2. Hiperglikemia (>200 mg/dl) ditambah dengan gejala khas (poliuria, polifagia, polidipsia, polineuropati, retinopati) DM dapat menjadi dasar diagnosis DM. Selain itu diperkuat dengan hiperkolesterolemia dan glukosuria.

3. Polyuria terjadi karena diuretik osmotik dari urin yang mengandung glukosa berlebih. Polineuropati dan retinopati terjadi akibat akumulasi fruktosa dan sorbitol sebagai salah satu efek dari hiperglikemia persisten. Sedangkan BB pasien berkurang karena lemak dalam jaringan adiposa digunakan untuk menggantikan glukosa sebagai sumber energi yang tidak dapat masuk ke reseptor akibat resistensi insulin.

4. Hubungan genetika DM belum ditemukan dengan jelas, namun seluruh referensi yang didapatkan merujuk pada adanya kaitan DM dengan genetika.

5. Penatalaksanaan pasien DM tipe 2 harus memperhatikan kondisi dan kesehatan serta komplikasi pasien, agar dapat ditemukan terapi yang tepat untuk pasien. Diutamakan terapi non-farmakologis dahulu, apabila hasilnya kurang baik maka dapat dibantu dengan terapi farmakologis.

C. Saran

1. Sebaiknya pasien meningkatkan sedikit berat badannya (BMI pasien 18,49 kg/m2, sedangkan BMI yang normal menurut Depkes RI adalah 18,5-25 kg/m2) agar masuk kategori nilai normal, dengan demikian tidak berisiko bila diberikan OAD.
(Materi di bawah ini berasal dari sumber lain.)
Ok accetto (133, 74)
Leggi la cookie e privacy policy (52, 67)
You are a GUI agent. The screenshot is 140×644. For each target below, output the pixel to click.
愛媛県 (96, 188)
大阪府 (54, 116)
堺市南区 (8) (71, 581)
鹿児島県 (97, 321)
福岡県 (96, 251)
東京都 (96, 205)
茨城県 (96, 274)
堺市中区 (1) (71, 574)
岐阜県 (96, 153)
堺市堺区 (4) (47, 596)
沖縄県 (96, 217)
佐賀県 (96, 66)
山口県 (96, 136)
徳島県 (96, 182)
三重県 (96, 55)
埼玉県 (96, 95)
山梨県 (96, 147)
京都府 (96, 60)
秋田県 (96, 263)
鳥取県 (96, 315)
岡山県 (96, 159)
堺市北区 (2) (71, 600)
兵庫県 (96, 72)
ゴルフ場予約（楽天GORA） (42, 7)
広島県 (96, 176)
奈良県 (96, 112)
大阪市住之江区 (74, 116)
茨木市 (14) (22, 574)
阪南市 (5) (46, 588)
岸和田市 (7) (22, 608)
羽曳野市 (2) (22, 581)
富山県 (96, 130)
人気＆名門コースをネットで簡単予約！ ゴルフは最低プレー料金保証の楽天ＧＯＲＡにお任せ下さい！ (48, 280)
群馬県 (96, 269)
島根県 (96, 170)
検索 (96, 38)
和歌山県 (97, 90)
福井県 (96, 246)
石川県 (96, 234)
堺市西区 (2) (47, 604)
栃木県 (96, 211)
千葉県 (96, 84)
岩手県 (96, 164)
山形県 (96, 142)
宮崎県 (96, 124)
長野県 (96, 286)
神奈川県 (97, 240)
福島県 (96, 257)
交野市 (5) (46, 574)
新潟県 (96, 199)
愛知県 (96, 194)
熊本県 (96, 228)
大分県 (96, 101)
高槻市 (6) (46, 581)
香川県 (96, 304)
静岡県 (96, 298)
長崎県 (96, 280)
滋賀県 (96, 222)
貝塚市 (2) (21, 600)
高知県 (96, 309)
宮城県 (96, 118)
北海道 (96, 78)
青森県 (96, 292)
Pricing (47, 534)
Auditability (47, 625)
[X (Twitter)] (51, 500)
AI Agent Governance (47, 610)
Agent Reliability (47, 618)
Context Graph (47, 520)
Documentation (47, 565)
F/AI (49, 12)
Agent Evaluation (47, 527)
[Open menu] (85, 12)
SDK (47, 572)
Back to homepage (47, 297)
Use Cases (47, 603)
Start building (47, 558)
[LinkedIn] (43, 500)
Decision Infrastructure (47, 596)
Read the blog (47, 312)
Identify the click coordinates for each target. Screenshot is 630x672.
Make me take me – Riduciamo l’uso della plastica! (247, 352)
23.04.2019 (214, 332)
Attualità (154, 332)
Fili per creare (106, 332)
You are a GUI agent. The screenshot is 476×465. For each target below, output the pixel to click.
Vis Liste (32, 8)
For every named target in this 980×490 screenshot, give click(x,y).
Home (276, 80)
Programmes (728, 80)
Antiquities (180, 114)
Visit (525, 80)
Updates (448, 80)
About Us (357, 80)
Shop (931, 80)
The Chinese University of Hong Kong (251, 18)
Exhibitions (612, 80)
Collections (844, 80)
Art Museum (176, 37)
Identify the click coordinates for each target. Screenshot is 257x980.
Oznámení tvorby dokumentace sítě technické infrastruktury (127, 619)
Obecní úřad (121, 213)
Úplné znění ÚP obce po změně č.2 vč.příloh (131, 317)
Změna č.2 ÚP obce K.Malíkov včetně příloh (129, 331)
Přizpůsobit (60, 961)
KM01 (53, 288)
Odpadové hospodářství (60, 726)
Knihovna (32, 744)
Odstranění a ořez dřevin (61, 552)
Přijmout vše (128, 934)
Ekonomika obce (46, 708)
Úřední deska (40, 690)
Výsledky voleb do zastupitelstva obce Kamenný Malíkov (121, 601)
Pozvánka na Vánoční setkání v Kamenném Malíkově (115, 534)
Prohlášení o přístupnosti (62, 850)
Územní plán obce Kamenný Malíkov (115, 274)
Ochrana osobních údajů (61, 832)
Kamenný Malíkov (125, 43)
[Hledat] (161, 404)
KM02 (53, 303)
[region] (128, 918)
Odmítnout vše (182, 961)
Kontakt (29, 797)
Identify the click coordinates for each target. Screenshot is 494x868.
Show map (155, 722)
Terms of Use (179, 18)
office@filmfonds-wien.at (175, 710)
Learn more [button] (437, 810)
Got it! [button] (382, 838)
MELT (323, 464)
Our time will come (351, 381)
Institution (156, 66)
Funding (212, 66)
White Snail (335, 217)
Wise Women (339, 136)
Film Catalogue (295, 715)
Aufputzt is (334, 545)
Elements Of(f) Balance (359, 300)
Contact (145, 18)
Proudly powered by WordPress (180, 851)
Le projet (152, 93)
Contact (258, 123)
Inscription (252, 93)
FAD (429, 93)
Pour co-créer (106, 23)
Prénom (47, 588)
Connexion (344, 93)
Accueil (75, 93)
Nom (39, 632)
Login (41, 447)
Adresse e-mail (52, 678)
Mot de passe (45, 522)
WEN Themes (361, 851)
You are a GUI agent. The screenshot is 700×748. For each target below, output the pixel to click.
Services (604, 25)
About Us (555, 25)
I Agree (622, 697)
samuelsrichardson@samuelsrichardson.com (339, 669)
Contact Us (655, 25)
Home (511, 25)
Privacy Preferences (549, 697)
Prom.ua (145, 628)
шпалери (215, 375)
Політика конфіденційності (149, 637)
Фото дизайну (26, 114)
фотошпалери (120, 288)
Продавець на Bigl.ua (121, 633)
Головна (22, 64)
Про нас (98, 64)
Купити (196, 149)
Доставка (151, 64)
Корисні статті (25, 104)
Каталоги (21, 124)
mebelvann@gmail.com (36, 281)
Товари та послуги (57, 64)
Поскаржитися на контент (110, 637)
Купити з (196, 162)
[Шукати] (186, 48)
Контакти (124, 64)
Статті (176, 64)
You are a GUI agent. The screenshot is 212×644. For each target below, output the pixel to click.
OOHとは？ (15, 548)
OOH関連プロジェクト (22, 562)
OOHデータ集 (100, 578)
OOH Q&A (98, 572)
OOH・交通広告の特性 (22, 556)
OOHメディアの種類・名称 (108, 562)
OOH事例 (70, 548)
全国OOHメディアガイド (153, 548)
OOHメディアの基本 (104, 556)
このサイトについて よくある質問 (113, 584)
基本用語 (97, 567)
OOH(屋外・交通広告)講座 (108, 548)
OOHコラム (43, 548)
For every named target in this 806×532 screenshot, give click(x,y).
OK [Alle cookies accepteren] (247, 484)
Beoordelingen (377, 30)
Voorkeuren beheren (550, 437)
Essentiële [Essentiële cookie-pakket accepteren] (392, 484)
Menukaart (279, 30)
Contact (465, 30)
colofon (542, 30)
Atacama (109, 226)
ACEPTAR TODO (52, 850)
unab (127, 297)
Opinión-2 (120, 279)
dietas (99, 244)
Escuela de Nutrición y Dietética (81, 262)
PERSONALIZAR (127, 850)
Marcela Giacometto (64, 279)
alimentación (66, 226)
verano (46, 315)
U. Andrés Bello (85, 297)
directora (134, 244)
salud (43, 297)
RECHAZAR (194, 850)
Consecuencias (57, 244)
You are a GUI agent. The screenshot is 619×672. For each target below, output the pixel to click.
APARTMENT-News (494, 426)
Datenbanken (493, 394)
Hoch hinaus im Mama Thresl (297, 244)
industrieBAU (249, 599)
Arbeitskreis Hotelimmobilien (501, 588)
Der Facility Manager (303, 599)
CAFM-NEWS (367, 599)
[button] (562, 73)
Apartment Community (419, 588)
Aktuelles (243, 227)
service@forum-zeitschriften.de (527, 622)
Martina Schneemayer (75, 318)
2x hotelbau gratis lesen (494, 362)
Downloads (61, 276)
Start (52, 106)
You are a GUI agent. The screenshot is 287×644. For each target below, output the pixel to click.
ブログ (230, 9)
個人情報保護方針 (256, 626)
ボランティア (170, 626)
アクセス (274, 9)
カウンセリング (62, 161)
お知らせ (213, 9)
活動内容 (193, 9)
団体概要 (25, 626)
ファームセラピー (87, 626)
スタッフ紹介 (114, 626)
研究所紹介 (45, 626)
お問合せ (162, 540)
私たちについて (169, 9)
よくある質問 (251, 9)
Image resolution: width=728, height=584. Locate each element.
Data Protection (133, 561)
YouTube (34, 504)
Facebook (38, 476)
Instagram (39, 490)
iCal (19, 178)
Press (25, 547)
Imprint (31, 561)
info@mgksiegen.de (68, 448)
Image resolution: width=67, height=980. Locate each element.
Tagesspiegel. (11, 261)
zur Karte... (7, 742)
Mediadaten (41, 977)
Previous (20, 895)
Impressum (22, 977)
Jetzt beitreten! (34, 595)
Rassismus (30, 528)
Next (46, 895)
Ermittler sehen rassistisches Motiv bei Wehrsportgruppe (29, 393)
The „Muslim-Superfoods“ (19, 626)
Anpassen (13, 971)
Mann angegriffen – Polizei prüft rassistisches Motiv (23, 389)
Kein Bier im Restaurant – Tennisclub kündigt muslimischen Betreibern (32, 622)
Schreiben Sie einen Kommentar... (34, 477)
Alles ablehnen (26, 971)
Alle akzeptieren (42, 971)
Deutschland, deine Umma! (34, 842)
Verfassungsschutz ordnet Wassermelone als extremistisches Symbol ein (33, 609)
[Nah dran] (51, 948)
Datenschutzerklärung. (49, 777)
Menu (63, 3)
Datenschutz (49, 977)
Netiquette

2. Poin terpenting dalam penatalaksanaan penderita DM adalah menjaga agar kadar glukosa darah pasien tetap berada di dalam atau mendekati angka normal, dengan demikian menjauhi risiko timbulnya komplikasi.

3. OAD yang diberikan pada pasien sebaiknya tidak mempunyai kontra indikasi untuk kelainan fungsi ginjal.

4. Latihan jasmani yang dilakukan juga harus sesuai dengan kondisi pasien, tidak boleh terlalu melelahkan.

5. Sebaiknya pasien dan keluarganya diberi edukasi untuk tetap menjaga kesehatan pasien, dengan pola hidup sehat dan patuh terhadap anjuran dokter.